(INPUT RECORDS):
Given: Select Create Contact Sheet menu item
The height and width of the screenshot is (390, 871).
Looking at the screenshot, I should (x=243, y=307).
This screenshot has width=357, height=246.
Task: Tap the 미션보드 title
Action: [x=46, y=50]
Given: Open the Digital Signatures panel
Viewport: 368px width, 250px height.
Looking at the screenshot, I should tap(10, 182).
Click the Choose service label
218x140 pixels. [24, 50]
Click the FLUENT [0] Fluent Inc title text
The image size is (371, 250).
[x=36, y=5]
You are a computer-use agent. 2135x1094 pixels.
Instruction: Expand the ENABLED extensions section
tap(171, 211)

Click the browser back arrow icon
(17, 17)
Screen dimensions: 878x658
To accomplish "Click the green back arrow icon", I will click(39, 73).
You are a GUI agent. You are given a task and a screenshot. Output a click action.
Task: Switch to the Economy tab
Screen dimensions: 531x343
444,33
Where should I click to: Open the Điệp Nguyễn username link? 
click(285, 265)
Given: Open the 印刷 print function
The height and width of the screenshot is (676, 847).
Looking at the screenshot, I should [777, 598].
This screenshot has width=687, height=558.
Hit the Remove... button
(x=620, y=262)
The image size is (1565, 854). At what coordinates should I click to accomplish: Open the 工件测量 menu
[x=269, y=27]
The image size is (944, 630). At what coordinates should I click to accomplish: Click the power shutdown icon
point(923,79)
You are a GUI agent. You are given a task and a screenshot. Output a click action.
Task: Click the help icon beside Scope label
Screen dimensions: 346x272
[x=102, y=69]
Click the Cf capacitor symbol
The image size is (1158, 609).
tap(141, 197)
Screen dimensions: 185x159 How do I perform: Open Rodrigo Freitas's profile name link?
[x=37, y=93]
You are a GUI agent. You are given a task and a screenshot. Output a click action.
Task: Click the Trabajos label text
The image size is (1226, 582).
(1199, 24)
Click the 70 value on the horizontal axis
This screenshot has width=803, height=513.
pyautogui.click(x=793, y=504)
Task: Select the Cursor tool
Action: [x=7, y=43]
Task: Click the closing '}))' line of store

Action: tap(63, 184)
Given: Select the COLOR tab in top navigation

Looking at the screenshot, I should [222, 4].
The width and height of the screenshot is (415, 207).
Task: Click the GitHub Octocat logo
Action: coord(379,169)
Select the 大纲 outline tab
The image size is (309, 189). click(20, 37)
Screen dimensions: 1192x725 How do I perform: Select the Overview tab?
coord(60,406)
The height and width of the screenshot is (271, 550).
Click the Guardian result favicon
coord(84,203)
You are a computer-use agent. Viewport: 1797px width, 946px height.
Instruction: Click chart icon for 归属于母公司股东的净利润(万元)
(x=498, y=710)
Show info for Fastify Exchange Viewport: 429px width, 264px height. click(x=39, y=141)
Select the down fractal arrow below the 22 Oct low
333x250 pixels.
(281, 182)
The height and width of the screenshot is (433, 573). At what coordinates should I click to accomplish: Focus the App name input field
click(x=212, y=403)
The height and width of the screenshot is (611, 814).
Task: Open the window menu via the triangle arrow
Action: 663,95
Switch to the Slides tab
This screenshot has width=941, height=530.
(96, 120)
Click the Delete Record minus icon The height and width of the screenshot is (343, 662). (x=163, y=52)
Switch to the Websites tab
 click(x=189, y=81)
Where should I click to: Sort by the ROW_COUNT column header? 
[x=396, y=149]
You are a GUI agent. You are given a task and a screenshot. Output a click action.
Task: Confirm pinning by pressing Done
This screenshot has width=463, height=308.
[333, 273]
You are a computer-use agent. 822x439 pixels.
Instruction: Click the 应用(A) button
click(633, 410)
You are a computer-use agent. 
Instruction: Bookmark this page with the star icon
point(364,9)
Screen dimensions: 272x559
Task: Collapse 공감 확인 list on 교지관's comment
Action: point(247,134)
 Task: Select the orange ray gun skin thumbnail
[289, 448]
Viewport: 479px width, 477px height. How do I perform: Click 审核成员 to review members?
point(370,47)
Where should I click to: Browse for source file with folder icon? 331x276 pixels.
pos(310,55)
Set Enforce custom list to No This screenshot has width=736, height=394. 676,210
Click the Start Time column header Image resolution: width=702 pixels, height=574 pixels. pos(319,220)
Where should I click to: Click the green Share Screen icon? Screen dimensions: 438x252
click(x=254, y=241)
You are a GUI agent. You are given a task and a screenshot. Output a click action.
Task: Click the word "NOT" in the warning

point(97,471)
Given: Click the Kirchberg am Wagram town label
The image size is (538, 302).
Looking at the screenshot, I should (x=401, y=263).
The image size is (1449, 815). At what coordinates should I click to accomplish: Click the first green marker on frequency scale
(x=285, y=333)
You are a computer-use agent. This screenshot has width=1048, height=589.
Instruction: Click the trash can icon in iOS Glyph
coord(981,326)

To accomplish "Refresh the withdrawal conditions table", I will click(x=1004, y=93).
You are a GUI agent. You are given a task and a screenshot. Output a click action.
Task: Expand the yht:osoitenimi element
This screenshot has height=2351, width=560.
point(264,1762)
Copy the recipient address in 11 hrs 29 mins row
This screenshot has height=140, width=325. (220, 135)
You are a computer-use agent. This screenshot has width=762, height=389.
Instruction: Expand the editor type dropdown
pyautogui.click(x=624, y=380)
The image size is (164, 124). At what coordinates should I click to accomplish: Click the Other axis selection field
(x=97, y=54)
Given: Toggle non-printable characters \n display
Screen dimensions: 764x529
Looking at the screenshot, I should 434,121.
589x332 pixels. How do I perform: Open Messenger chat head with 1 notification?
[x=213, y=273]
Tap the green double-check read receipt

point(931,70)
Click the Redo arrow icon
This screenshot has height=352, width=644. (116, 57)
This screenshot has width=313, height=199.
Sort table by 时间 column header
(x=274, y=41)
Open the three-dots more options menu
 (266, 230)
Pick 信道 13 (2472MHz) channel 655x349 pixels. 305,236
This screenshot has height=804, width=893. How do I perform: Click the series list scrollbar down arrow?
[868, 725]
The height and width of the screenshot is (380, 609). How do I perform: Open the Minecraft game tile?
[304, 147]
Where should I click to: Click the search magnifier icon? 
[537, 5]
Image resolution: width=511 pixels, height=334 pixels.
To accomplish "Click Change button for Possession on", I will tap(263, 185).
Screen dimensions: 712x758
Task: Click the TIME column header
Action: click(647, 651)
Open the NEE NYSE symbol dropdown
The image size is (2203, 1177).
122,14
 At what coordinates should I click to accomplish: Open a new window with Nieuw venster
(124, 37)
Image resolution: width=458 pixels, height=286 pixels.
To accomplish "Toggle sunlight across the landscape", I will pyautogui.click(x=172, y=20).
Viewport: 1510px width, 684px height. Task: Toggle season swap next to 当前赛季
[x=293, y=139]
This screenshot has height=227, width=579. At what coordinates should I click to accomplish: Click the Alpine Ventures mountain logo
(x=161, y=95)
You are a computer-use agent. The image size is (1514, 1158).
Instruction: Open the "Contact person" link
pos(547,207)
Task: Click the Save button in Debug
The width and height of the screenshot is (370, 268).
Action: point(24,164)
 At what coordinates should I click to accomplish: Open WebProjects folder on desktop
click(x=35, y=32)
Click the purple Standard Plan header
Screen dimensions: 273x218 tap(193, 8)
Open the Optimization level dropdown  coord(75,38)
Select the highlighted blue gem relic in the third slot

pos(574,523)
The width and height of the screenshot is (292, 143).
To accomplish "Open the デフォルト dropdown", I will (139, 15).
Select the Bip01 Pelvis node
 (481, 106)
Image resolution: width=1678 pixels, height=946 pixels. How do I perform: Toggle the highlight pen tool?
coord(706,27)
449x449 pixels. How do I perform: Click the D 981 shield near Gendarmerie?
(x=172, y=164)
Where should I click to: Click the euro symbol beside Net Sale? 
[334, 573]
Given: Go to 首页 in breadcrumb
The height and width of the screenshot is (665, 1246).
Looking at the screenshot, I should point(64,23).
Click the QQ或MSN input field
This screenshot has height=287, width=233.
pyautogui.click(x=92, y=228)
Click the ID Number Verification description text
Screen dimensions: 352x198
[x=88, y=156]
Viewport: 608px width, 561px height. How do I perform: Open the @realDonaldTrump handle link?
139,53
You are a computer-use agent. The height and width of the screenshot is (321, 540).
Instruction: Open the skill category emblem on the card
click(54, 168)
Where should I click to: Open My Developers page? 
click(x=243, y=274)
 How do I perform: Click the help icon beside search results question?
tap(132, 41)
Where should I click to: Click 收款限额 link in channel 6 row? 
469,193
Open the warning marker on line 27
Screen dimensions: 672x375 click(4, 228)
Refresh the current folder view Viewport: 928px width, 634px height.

(YOUR INSTRUCTIONS): Rewrite the entries, beginning at the line that has "Given: Go to 首页 in breadcrumb" and stopping after the line that has "Screen dimensions: 672x375 click(4, 228)", with "help icon" changed to "info icon" and nothing else altered.

(SOLUTION FOR THIS TASK):
Given: Go to 首页 in breadcrumb
The height and width of the screenshot is (665, 1246).
Looking at the screenshot, I should point(64,23).
Click the QQ或MSN input field
This screenshot has height=287, width=233.
pyautogui.click(x=92, y=228)
Click the ID Number Verification description text
Screen dimensions: 352x198
[x=88, y=156]
Viewport: 608px width, 561px height. How do I perform: Open the @realDonaldTrump handle link?
139,53
You are a computer-use agent. The height and width of the screenshot is (321, 540).
Instruction: Open the skill category emblem on the card
click(54, 168)
Where should I click to: Open My Developers page? 
click(x=243, y=274)
 How do I perform: Click the info icon beside search results question?
tap(132, 41)
Where should I click to: Click 收款限额 link in channel 6 row? 
469,193
Open the warning marker on line 27
Screen dimensions: 672x375 click(4, 228)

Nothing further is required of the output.